This is a sentence.

Natural Language Processing (NLP) is covered under COM3029 & COMM061.
Dr. Diptesh Kanojia is the instructor, and his email is d.kanojia@surrey.ac.uk.

The Need to Communicate

Language is a communication tool composed of written and sound symbols that varies across regions.
Communication involves message exchange, with language as the primary but not the only method.
Non-linguistic communication includes gestures and graphical representations.
Humans naturally extend language-based communication to interactions with computers.

Language Challenges

Ambiguity in language requires context for disambiguation (interpretation, irony, culture).
Examples of ambiguity:
- "I don’t really walk to the bank at night" (bank as in river bank, or financial institute)
- "I saw someone with the telescope."
Language evolves through neologisms and non-standard language use (e.g., "Get Brexit done").
Slang varies across generations (e.g., "(no) cap, sus, tea" for Gen-Z, "Dude, kewl, fricking" for Gen-X).
Idioms like "Over the moon" and "Piece of cake" present interpretive challenges.
Entity names (e.g., "The lord of the rings") require specific recognition.

Starting with Words

Words are fundamental data in NLP.
Languages average around 200,000 unique words, ranging from 10,000 to 1 million.
Some words occur more frequently than others, following Zipf’s Law: $freq \times rank ≈ constant$ . The frequency of a word has an inverse relationship to its rank in the frequency table.

NLP Leverages Linguistics

Linguistics studies language, including morphology, meaning, context, and socio-cultural/historical influences.
Understanding language structure is crucial for building NLP systems, specifically:
- Words
- Morphology
- Parts of speech
- Syntax parsing
- Semantics
- Textual entailment
Example:
- Phrase: NLP is a really cool subject
- Parts of speech: NNP VBZ DT RB JJ NN
- Phrases and clauses: NP NP VP S
- Cool means fashionable but also hard, showing contrast.

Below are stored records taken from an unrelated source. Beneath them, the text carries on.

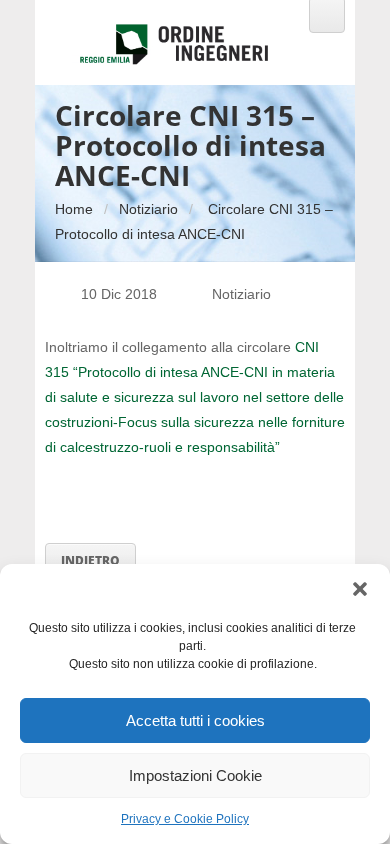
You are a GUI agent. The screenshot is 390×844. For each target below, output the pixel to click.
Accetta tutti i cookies (195, 720)
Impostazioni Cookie (195, 775)
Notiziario (148, 209)
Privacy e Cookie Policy (185, 819)
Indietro (90, 560)
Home (74, 209)
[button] (360, 589)
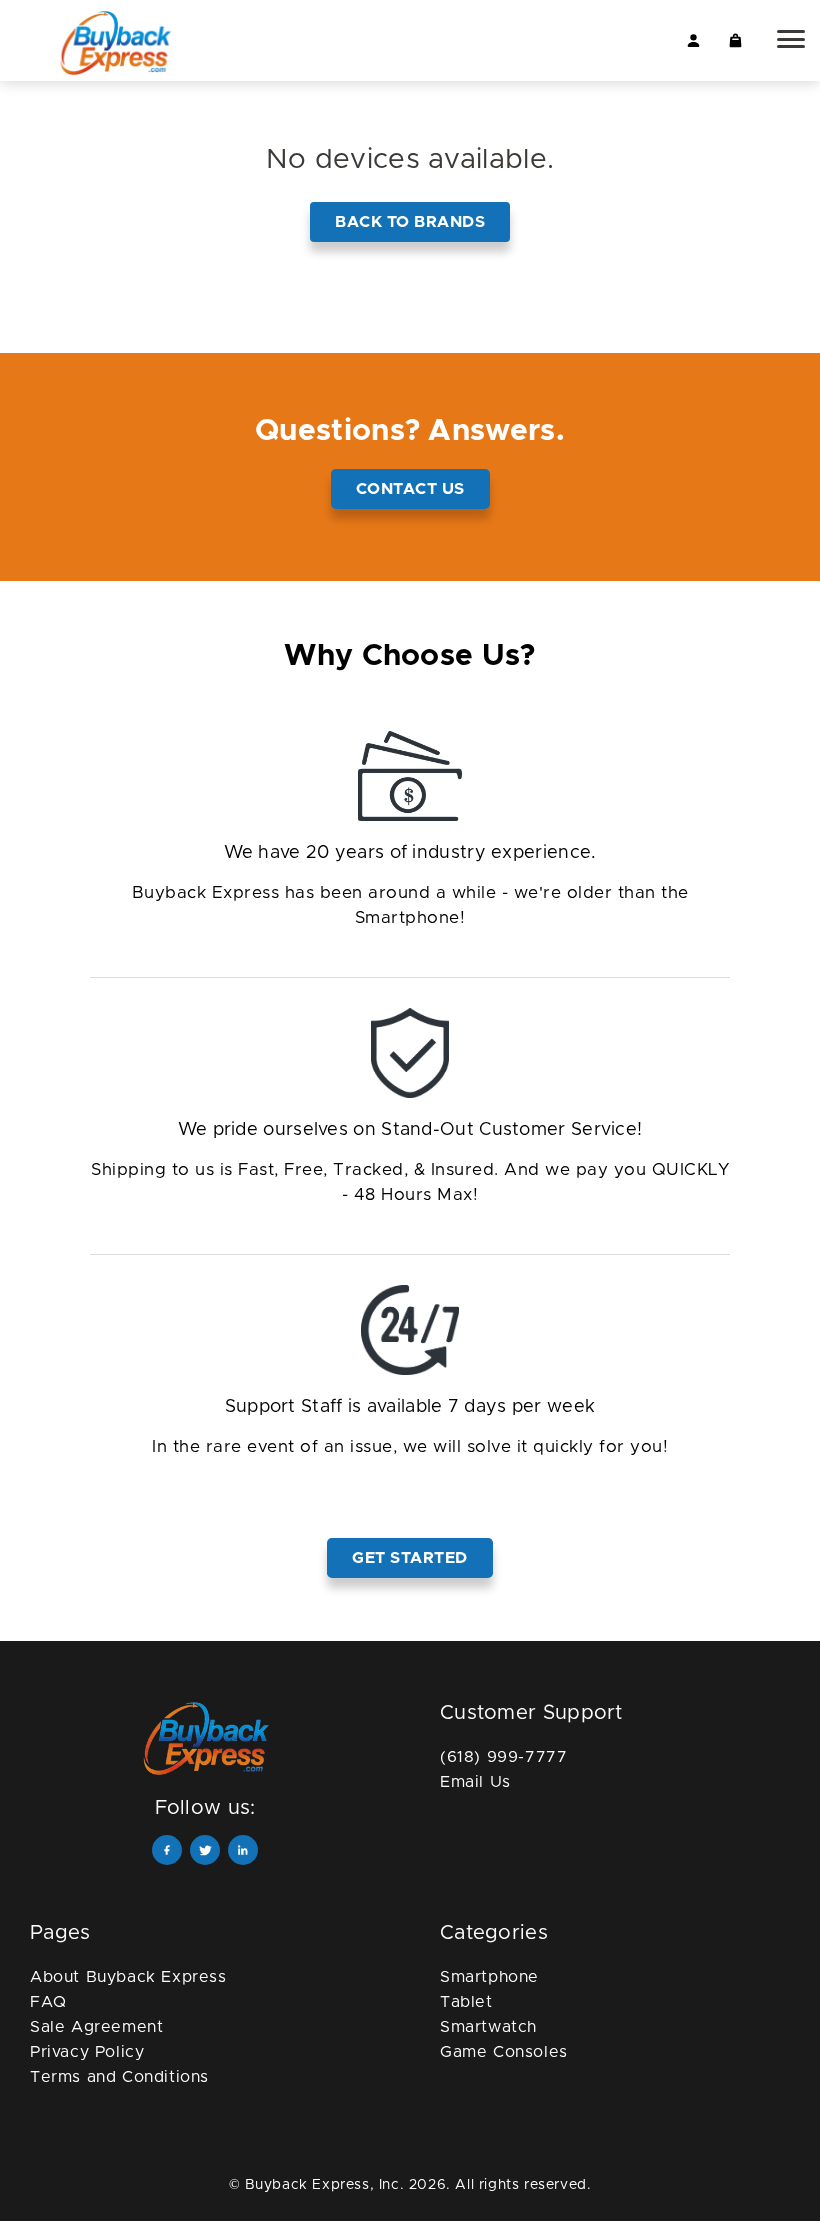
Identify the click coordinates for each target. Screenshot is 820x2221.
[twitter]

Language Related Building Tools

Libraries and services available for language-related tasks include:
- Tokenizing (NLTK, HuggingFace Tokenizers)
- Lemmatising or Stemming
- Grammar detection & correction (e.g., silvio/docker-languagetool)
- Part-of-Speech (PoS) tagging (Spacy, Stanza)
- Named Entity Recognition (NER) (Spacy, Flair)
- Coreference resolution (Stanford CoreNLP)
- Textual Entailment (NLI models on HuggingFace)

Natural Language Processing

Natural Language Processing (NLP) is communication between humans and computers using natural language.
Text is transformed into numerical data for computers to interpret the world.
Training language models requires diverse and vast text corpora from news, websites, blogs, and books.
Multilingual NLP systems need decent representation for each language in the corpus.

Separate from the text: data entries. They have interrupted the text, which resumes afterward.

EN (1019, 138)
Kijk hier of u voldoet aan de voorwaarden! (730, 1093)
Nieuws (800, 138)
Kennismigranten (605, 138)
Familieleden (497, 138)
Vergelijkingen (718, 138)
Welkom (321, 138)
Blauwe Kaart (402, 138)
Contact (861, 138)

Fundamental differences between humans and machines process language

Machines need Language to be converted into numeric form.

Goals of Natural Language Processing

Understand Human Language
- Ensure machines understand human language
Analyze Human Language
- Textual analytics, extraction, and retrieval to analyze the information present in human language.
Generate Human Language
- Generation of understandable human language to interface with people.

NLP Problems Intersects with Various Fields

Linguistics
- Morphology
- Finite-state machines
- Morphology Analyzer
- Syntactics
- Parser
- Semantics
- Parsing
Computer Science
- Machine/Deep learning
- Sentiment Analysis
- Information Retrieval
- Summarization
- Probability theory
Cognates
- Lexicon
- Ontology generation
- Graphs & trees
- Machine Translation
- Sense Disambiguation

NLP Positioning

NLP lies at the intersection of Linguistics, Artificial Intelligence, Machine Learning, and Deep Learning.

Artificial Intelligence

Artificial Intelligence (AI) is the ability of machines to mimic human-like intelligence and cognitive functions.
Artificial General Intelligence (AGI) aims for computers to learn and perform tasks without explicit programming, similar to human learning.
ChatGPT exemplifies a step toward AGI.

Deeper AI: Machine Learning & Deep Learning

Machine Learning (ML) uses data examples for computers to make decisions, contrasting conventional programming with hardcoded rules.
ML algorithms observe data and generate models for software systems.
Deep Learning (DL) is a subset of ML that "deepens" the algorithm's internal architecture for complex non-linear problems, often involving hidden layers in Artificial Neural Networks (ANN).
Nowadays DL is assumed even when people refer to ML.

Classical and Neural Language Modeling

Classical language modeling predicts the probability of a sequence of words.
Neural language modeling utilizes neural models for encoding text and makes similar predictions.
The Transformers architecture includes pre-trained language models (autoencoders) and autoregressive decoders.

Application of NLP: Information Extraction

Information Extraction extracts structured data from unstructured text to build knowledge structures.
- Extract relationships to build knowledge structures such as ontology

Application of NLP: Information Retrieval

Information retrieval seeks and retrieves documents or information within documents.
Common applications include search engines, autocomplete, and typing predictions.
Information retrieval systems involve retrieving relevant documents and understanding user needs, evolving based on conversation, human interaction, and large language models (LLM) for product search and recommendation.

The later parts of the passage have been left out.